On Jan 29, 2010, at 11:14 PM, b_s-wilk wrote:
Apple doesn't lead. They take mostly existing technology and make it better--sometimes. I worked for Apple. My cousin is an Apple engineer. Their PR is amazing, so is Steve Jobs' reality distortion field.

I think you are blinded by ideology. You only have to count the number of patents involved in this product to see lots and lots of small innovations and the whole product is one big innovation. If you were were following all the eReaders rolled out at CES earlier this month and compare them to the iPad you should be able to see that the iPad is far ahead of what anyone else was offering.

How about the white iBooks--Steve's white iBooks? They were disasters--more broken iBooks because of multiple design defects than most other Macs combined [burnt out mobos, bad displays], and almost 'impossible' to fix or upgrade yourself; have to remove 41 screws just to open it.

Almost all my clients bought bunches of white iBooks for their editors. Typically we kept them in service for 5 to 6 years, only recently switching to Intel MacBooks. I saw a few hard drives go bad. One had the magnetic switch that detects lid closed go bad (fixed by snipping 1 wire). One got dropped onto concrete and the LCD shattered. I think they stood the test of time quite well. When we retired them folks were asking if they could buy them. And yes, I did make repairs on them. I can count to 41. But it was cheaper to send them to Apple to get them fixed by Apple's flat rate repair service. I don't know why you are grousing about a very nice laptop.

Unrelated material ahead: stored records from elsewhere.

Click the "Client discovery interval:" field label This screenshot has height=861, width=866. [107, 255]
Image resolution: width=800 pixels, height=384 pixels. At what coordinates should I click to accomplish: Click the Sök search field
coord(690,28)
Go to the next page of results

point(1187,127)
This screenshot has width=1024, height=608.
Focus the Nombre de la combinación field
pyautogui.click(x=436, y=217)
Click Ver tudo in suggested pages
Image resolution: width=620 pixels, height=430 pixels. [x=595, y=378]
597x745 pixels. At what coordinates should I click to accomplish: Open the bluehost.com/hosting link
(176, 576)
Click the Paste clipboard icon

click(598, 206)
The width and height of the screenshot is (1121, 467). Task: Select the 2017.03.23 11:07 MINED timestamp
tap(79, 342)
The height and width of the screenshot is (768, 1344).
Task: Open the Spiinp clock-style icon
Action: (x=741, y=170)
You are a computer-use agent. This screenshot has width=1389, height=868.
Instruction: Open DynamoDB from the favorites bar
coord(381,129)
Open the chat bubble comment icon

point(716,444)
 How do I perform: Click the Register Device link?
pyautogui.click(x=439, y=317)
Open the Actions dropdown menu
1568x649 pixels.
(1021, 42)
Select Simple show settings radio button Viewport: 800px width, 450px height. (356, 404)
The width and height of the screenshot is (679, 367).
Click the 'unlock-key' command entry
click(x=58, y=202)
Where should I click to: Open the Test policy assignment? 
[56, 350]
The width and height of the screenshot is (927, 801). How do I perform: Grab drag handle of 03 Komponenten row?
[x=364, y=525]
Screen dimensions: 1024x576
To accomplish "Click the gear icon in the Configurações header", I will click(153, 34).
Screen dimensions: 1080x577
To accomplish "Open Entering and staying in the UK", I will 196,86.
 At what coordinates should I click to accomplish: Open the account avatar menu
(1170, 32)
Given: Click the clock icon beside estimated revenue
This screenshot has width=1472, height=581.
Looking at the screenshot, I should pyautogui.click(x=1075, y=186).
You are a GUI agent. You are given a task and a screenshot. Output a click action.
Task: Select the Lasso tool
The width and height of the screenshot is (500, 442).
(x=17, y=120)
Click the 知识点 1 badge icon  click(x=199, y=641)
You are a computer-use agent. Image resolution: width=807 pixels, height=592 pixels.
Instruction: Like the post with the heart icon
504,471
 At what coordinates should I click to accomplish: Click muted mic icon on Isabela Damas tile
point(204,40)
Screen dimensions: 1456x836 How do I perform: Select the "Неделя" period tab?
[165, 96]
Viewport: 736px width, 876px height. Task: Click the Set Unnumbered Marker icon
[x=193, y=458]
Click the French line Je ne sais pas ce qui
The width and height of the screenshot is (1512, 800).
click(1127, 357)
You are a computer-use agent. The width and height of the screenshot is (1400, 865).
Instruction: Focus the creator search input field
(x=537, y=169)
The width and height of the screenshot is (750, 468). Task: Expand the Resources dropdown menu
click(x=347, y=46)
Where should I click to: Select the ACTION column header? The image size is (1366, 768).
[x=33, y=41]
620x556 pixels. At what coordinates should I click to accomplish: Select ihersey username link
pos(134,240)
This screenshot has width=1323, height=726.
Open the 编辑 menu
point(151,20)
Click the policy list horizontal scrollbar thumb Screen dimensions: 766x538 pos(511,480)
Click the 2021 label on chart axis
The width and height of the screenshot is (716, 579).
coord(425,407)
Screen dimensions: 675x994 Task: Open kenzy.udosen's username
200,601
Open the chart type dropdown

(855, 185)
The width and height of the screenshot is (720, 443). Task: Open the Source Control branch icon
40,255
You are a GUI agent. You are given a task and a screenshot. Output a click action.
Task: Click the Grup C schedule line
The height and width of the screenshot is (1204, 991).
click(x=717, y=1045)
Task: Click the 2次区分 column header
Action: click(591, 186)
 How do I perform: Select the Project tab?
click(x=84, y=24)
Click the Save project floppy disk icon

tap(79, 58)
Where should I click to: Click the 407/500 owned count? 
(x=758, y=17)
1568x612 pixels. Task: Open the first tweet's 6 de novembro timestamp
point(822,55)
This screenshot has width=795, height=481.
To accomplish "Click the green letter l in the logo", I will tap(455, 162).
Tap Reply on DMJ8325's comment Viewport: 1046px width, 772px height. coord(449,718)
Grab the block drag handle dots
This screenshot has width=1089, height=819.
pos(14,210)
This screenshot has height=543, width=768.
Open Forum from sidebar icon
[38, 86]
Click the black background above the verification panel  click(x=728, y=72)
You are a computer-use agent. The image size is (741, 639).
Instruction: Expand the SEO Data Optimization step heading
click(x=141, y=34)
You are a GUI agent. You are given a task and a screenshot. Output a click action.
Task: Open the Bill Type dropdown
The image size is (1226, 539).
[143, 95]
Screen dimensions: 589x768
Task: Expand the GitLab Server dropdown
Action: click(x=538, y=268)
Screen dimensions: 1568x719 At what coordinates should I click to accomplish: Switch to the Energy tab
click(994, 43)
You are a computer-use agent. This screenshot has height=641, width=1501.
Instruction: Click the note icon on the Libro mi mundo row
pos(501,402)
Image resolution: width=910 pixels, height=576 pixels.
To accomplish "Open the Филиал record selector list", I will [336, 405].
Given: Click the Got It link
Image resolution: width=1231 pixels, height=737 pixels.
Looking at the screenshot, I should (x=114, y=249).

Making technology so that it's not at all backward compatible is hostile to the existing customers. Making "portable" technology so that it can't exist alone is more hostile. Making most Apple products sealed so that they're difficult to open and upgrade is again more hostile to consumers. [I need heavy duty suction cups and torx bits to open my iMac, while my G5 has an easy release handle? Can't change the battery in a MacBook Pro or iPhone--good for the consumer?] They're lucky that the OS is compelling enough to make some of those purchases worthwhile.

Again you are pining for the parallel port. Very few people want to take their computers apart. Service is easy to get and priced reasonably. Apple routinely waves fees and offers huge trade-in discounts. By giving up on making some of their products easy to open Apple reduced costs, made the product much smaller, and increased battery life. I think these are very fine trade offs that benefit the majority of their customers. I see no reason for Apple to cater to the tiny minority of do-it-your-selfers.

Your futuristic nightmare isn't for people who don't have unlimited budgets to buy new toys and peripherals every year, or who don't have businesses that can deduct the toys' cost in their taxes. No ports + odd SIM card + only AT&T 3G US frequency = fewer sales.

Why should innovation stop just because you won't or can't pay for it? That's very self-centered. The rest of us want innovation. In fact we love innovation.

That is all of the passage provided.